Relendo as palavras escritas por Clarice Lispector, confirmei algo que senti ao sair do cinema após ver Dunkirk, 2017, Christian Nolan: o protagonista deste longa-metragem é o tempo. Usando o mesmo artificio que Stanley Kubrick em Nascido para matar, de 1987, o filme consegue mostrar muitas rostos sem mostrar nenhum. Em uma tragédia coletiva, que é a única definição para uma guerra, todos são vítimas. Porque é discutível separarmos entre derrotados e vitoriosos. São eventos que em quase toda a sua totalidade são dignos de uma estupidez de difícil definição.

Christian Nolan realizou um dos mais belos filmes de guerra, sendo que apesar de todo o valor histórico, ele parece usar a segunda grande guerra como pano de fundo para discutir a natureza humana, e principalmente, o tempo. O passar dos anos, dias, horas, minutos e segundos já foram tema central, se você reparar bem, caríssimo webleitor, de dois longas anteriores do diretor inglês: A origem, 2010, e Interestelar, 2014. Realizador detalhista, ele se carateriza por trabalhos bem cuidados, e por imprimir uma marca extremamente autoral dentro da industria do cinema americano. Mérito de poucos.

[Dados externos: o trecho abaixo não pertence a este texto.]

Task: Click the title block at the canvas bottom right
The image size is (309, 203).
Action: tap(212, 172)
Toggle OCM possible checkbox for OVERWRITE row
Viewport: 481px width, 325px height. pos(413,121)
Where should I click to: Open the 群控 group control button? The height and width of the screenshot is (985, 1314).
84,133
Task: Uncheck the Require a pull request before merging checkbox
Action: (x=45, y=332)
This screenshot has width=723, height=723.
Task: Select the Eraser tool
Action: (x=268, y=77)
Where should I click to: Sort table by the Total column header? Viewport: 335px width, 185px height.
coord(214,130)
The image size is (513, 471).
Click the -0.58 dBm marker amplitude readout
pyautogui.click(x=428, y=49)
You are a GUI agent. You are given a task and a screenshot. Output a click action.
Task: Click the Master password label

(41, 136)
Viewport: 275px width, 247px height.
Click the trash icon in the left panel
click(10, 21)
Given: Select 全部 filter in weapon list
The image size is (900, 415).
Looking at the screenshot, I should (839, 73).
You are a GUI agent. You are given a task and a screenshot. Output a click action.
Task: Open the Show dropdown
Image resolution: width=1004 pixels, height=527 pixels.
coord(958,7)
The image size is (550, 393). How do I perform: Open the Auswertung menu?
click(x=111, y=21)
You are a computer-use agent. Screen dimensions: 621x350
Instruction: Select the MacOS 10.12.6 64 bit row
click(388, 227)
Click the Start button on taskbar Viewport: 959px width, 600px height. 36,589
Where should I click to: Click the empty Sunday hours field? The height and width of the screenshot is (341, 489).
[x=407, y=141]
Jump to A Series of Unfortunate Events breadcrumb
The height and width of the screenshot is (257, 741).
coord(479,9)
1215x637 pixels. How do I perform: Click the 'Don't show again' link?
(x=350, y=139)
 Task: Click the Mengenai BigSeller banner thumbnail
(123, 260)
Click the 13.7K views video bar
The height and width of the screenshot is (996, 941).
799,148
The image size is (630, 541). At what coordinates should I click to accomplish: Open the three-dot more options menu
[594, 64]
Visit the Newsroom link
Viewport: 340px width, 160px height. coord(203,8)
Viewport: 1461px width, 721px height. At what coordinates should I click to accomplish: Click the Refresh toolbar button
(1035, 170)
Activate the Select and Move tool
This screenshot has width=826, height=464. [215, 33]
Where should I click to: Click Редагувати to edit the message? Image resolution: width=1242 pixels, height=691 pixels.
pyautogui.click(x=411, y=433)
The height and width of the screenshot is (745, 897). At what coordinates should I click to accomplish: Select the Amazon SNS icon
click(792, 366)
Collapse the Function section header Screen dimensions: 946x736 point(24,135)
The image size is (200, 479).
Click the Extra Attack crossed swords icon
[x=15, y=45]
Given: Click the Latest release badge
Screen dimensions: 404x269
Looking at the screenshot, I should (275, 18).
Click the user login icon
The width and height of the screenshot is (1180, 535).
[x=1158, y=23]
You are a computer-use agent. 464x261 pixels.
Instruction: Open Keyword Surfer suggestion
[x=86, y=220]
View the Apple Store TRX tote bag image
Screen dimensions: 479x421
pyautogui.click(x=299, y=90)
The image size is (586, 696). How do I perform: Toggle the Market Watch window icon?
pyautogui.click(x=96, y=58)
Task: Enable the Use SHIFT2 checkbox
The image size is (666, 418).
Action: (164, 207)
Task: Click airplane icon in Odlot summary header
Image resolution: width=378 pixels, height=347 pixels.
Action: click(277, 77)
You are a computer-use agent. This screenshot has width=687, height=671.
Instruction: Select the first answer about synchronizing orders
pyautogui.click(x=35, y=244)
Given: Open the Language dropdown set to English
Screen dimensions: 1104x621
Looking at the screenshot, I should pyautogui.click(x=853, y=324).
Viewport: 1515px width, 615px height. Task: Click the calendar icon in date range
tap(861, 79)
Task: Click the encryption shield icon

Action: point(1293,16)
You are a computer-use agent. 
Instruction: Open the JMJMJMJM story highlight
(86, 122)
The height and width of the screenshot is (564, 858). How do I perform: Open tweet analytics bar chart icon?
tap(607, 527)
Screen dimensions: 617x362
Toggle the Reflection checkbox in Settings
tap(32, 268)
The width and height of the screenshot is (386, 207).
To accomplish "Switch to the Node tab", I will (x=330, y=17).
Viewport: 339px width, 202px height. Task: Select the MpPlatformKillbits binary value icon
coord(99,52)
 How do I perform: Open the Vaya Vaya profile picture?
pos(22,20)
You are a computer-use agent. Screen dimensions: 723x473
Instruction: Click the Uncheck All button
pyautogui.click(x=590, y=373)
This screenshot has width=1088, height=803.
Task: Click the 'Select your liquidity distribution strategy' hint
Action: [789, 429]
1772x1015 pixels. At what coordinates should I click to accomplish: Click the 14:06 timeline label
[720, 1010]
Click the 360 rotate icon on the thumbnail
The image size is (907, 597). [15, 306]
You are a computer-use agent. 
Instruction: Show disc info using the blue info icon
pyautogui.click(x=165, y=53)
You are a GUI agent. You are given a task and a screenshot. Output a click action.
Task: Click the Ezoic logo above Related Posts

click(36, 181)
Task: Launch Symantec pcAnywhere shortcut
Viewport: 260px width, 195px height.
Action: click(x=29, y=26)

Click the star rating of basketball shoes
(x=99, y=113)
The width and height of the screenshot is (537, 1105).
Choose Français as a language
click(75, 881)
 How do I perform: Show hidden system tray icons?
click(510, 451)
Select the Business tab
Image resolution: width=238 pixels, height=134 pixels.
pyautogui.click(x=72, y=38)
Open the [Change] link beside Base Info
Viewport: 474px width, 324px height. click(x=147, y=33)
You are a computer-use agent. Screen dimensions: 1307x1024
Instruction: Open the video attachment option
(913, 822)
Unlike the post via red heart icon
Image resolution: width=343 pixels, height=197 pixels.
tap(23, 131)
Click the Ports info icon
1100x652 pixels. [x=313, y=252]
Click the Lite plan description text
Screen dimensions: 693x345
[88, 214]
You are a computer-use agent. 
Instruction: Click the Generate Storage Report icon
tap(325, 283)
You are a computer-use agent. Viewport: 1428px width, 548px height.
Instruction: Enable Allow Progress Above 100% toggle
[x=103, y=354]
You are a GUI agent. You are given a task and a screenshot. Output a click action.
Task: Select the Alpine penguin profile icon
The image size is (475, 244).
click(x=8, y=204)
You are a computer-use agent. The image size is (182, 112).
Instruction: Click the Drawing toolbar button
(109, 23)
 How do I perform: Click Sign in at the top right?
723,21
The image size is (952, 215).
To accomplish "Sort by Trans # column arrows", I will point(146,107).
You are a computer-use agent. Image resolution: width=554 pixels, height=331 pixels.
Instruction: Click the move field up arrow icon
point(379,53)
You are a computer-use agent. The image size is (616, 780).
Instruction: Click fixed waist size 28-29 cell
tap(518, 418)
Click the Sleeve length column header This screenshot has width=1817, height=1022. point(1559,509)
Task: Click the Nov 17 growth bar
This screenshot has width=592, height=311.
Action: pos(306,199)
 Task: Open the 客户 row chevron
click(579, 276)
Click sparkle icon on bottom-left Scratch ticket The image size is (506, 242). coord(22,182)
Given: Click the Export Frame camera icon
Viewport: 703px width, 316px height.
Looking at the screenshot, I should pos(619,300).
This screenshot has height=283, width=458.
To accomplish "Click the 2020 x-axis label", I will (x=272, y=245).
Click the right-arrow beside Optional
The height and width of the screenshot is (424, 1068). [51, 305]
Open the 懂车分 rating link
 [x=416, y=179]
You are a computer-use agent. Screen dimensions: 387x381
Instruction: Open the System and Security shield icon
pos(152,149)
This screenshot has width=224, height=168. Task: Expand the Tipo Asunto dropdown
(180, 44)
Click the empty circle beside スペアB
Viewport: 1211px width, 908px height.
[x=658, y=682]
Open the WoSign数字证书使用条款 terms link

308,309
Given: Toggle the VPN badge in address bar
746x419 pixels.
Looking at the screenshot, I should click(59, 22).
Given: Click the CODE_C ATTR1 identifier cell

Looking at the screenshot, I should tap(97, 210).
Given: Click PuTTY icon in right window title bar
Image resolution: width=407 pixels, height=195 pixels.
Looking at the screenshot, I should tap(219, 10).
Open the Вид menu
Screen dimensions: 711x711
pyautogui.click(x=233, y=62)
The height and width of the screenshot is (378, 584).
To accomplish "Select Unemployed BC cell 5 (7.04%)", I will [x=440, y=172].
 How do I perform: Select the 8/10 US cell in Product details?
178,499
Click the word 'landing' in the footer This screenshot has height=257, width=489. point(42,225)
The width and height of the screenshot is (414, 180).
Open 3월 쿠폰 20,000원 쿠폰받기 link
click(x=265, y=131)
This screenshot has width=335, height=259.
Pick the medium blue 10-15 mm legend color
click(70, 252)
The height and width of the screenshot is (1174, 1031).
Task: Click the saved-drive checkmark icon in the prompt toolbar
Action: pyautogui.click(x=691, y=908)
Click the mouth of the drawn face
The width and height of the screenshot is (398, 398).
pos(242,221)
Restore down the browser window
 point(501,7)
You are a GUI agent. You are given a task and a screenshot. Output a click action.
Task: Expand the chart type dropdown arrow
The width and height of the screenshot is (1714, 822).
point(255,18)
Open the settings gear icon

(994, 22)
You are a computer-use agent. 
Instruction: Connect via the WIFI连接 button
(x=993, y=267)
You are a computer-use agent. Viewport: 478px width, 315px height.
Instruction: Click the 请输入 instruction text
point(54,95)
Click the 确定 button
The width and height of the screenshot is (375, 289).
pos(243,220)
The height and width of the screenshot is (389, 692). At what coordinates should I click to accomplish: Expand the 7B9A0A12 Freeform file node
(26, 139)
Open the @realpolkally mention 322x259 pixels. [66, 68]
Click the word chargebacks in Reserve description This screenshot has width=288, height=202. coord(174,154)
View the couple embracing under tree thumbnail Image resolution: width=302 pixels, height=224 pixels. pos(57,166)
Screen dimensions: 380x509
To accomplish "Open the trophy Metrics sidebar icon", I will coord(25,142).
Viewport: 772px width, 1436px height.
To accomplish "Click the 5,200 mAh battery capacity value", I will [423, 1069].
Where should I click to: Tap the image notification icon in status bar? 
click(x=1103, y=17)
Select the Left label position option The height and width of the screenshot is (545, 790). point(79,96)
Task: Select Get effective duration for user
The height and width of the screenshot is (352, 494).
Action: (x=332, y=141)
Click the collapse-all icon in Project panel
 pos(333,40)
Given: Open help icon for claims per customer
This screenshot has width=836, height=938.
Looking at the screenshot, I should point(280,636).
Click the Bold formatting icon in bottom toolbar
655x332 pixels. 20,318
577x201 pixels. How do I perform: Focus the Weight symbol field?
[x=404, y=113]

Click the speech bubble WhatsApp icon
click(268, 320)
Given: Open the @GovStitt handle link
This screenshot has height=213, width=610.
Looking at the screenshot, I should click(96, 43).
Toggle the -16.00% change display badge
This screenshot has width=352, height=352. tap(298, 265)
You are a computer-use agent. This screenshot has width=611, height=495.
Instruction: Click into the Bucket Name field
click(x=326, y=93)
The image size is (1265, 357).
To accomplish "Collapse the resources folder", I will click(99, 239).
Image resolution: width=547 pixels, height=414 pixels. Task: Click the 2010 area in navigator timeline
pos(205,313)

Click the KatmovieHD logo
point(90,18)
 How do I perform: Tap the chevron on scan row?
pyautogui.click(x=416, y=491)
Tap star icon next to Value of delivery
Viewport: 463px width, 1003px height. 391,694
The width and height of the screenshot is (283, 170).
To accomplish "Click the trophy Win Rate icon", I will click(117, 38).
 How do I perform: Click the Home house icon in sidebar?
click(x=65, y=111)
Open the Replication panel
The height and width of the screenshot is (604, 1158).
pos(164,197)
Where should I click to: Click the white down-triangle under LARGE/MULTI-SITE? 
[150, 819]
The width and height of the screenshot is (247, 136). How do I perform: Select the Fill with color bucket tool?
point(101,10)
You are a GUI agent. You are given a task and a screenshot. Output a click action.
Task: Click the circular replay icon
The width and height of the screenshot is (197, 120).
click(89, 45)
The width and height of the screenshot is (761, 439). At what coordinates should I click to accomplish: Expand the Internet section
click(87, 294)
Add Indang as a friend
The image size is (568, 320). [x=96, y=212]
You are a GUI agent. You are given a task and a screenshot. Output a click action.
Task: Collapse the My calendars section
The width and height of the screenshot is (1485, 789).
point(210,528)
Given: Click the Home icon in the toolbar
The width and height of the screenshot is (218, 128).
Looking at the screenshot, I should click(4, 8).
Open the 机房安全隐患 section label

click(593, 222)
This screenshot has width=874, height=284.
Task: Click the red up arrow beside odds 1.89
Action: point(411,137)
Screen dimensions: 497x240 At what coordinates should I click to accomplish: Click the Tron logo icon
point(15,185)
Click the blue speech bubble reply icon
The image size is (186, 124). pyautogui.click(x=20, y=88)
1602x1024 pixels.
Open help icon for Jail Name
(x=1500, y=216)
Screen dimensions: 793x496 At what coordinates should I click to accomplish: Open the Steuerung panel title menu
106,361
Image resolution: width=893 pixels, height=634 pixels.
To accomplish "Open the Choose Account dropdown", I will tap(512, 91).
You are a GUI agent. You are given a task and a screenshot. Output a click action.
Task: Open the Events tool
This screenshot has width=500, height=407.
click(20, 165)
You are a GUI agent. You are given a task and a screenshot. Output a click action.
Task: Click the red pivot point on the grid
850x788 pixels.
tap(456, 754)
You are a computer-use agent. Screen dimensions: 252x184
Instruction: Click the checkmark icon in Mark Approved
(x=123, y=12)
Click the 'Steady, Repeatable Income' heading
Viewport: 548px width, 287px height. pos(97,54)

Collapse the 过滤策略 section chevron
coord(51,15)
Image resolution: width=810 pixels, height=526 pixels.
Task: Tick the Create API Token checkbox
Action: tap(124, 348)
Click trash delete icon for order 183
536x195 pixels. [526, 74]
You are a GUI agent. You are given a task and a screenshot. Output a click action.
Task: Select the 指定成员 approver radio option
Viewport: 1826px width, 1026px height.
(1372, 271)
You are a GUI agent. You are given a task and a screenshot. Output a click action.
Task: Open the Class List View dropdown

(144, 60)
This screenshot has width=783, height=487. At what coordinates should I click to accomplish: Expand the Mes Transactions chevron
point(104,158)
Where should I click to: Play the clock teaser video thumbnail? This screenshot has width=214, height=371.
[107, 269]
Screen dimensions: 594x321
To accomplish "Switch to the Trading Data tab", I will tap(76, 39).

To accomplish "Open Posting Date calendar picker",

Em DunkirkNolan realiza um dos filmes mais sensitivos que recordo ter assistido, independente do gênero. O uso do sound design e da trilha sonora são um desbunde. Desde quando tomei conhecimento da antológica abertura de Era uma vez no oeste, 1968, de Sergio Leone, que não me recordo de ver um filme onde a parte sonora caminha em harmonia tão perfeita com as imagens. Digno de Hitchcock.

Levados ao extremo, o filme mostra que diante do desespero, as noções de ética, religião e moral são relativas: “A sobrevivência não conhece a justiça”, diz um dos soldados “sem rosto” de Nolan. Sem mostrar sangue, tripas e vísceras, Dunkirk é ironicamente, “visceral”. Um manifesto anti-belicista, que nos apresenta em sua parte final um novo protagonista: o povo. Palavra esta, que segundo o dicionário é o “conjunto de pessoas que falam a mesma língua, têm costumes e interesses semelhantes, história e tradições comuns. Multidão de pessoas.”

Dentre a avalanche de emoções que o longa-metragem provoca, me recordei das palavras de Howard Zinn:

“O que importa são os incontáveis pequenos atos de pessoas desconhecidas que fundam as bases para os eventos significativos que se tornam história. Foram elas que agiram do passado. São elas que terão que agir no futuro.”

Dunkirk mostra um mundo além dos inevitáveis “som e fúria”. Seu instinto de sobrevivência é tão forte, que se transforma, contra todos os prognósticos, em uma declaração de amor a vida.